As the financial crisis in Ghana festers, there are fears that its contagion effect could spread to Nigeria, depending on the choice that whoever emerges…

As the financial crisis in Ghana festers, there are fears that its contagion effect could spread to Nigeria, depending on the choice that whoever emerges president in the 2023 general elections takes to address Africa’s biggest economy’s debt challenges.

Ghana, which Eurobonds have fallen by about 70 per cent, is planning a “haircut” or reduction in principal repayment of up to 30% to holders of these bonds, as well as a three-year moratorium on interest repayment on domestic bonds.

These are part of Ghana’s debt restructuring efforts to enable the country to conclude a $3 billion facility negotiations that started in July with the International Monetary Fund (IMF), Deputy Minister of Finance, Dr John Kumah, announced last week.

Discussions between both sides will resume on Thursday, December 1, and end on December 13, IMF said in a statement on Wednesday.

Ghana is discussing a bailout programme to enable it to fix its balance of payments deficit that spiked from $934.5 million in the first quarter of 2022 to about $2.5bn in June, and debt that reached as high as about 78% of GDP.

Analysts warn, however, that should Ghana’s plans sail through, this could become a model for whoever wins Nigeria’s presidential election in February, next year, a move which they say could dent the country’s financial sector.

“There could be a contagion and it would spread through the line of least resistance,” said a Lagos-based bond trader. 

“If you are the next Nigerian president and you see what Ghana has done and the heavens did not fall, you might be tempted to do the same,” he pointed out.

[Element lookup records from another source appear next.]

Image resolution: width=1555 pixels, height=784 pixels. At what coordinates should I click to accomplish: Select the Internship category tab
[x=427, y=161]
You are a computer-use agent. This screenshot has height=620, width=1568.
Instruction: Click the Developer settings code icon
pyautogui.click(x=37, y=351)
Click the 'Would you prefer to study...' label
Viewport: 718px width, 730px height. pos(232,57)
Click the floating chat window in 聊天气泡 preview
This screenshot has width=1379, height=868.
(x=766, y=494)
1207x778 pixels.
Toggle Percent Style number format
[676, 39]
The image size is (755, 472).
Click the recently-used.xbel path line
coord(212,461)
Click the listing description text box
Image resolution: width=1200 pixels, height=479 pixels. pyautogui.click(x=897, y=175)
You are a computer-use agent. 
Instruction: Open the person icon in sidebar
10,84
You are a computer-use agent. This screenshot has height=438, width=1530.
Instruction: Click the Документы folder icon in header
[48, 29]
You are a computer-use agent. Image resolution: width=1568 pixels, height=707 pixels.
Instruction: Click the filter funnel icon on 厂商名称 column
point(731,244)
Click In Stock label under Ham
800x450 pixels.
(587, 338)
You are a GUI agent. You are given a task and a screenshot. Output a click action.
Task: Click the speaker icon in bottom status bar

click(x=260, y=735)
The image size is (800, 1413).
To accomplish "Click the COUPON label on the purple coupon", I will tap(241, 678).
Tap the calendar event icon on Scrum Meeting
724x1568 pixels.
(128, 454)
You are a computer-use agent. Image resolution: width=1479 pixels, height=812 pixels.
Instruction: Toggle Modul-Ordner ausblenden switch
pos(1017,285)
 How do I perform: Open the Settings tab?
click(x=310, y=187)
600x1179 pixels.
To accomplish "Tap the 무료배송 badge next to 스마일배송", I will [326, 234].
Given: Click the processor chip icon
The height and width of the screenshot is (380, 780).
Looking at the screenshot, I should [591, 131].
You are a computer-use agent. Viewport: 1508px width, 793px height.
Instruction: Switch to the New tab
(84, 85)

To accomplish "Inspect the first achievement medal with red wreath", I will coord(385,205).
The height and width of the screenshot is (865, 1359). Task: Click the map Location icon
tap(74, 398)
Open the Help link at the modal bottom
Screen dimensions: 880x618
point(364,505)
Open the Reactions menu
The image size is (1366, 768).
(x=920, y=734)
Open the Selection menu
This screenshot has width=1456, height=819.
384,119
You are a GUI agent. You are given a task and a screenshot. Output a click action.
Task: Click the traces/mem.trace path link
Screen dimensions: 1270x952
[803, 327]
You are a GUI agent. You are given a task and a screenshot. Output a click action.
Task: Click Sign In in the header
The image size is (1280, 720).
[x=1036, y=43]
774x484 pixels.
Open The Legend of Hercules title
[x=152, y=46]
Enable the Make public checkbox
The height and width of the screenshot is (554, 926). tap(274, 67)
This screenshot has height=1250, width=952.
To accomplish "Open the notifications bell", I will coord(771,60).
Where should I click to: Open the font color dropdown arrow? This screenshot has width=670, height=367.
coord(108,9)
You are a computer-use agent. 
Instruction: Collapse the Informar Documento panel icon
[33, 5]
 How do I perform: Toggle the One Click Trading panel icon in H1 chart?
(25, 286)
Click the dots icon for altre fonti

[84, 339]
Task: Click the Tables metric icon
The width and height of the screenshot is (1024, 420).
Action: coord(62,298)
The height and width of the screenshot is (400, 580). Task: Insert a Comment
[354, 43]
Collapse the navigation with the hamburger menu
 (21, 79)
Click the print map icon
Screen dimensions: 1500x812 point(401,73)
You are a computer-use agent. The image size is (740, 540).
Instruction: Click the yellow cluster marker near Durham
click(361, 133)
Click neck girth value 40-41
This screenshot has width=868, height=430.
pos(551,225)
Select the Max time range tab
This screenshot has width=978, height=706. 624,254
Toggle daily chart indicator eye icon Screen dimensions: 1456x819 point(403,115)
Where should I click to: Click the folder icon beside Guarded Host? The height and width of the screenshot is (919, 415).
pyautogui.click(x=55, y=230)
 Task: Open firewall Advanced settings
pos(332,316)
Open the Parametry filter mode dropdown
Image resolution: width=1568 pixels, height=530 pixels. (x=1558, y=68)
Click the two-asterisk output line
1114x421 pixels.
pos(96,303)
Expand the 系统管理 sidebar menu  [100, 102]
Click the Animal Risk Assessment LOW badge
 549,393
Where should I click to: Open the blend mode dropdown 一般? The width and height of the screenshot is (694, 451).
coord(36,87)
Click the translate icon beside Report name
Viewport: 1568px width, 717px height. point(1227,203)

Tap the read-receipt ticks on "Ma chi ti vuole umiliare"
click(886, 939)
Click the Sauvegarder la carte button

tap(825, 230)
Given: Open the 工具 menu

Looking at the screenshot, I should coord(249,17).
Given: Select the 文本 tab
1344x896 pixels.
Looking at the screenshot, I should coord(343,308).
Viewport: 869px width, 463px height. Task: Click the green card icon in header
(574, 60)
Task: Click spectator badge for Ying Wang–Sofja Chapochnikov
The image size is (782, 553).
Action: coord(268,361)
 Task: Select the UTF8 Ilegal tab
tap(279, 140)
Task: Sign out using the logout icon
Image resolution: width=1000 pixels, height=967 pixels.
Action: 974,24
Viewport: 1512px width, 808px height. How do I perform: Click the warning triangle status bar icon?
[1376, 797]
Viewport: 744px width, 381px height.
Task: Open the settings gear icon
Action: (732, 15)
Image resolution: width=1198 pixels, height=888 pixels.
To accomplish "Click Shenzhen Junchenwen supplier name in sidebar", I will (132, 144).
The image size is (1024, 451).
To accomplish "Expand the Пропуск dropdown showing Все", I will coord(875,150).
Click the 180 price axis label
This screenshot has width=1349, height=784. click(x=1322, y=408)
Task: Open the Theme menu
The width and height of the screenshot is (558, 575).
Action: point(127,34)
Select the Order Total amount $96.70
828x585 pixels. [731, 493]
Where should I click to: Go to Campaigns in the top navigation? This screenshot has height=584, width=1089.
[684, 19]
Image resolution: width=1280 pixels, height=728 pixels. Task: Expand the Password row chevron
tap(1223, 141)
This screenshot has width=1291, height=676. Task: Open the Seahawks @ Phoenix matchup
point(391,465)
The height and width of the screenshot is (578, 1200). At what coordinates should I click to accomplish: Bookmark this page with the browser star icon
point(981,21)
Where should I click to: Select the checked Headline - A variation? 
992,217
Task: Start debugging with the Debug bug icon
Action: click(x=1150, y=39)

“An incompetent Nigerian politician surrounded by sycophants may copy this wrong model. Their model is bad,” he added.

While the country awaits the positions of the other top presidential contenders, analysts warn that debt restructuring will not be easy.

Professor Apollos Nwaobia, head of accounting at Babcock University, Ogun State, said the bondholders’ decision would depend on how much of their principal they had received in repayment.

Analysts also fear that copying Ghana’s default option (which is what restructuring really means) will hurt not only the sovereign but all the Nigerian corporates that have issued Eurobonds. While there are no big Ghanaian corporations that have issued Eurobonds, there are many from Nigeria that have issued such instruments.

The difference between Nigeria and Ghana is that you don’t have big Ghanaian corporations that have issued Eurobonds. Among these are Seplat Petroleum, and some banks, including the Bank of Industry (BoI), Access Bank, Fidelity Bank, First Bank of Nigeria (FirstBank), United Bank for Africa UBA), among others.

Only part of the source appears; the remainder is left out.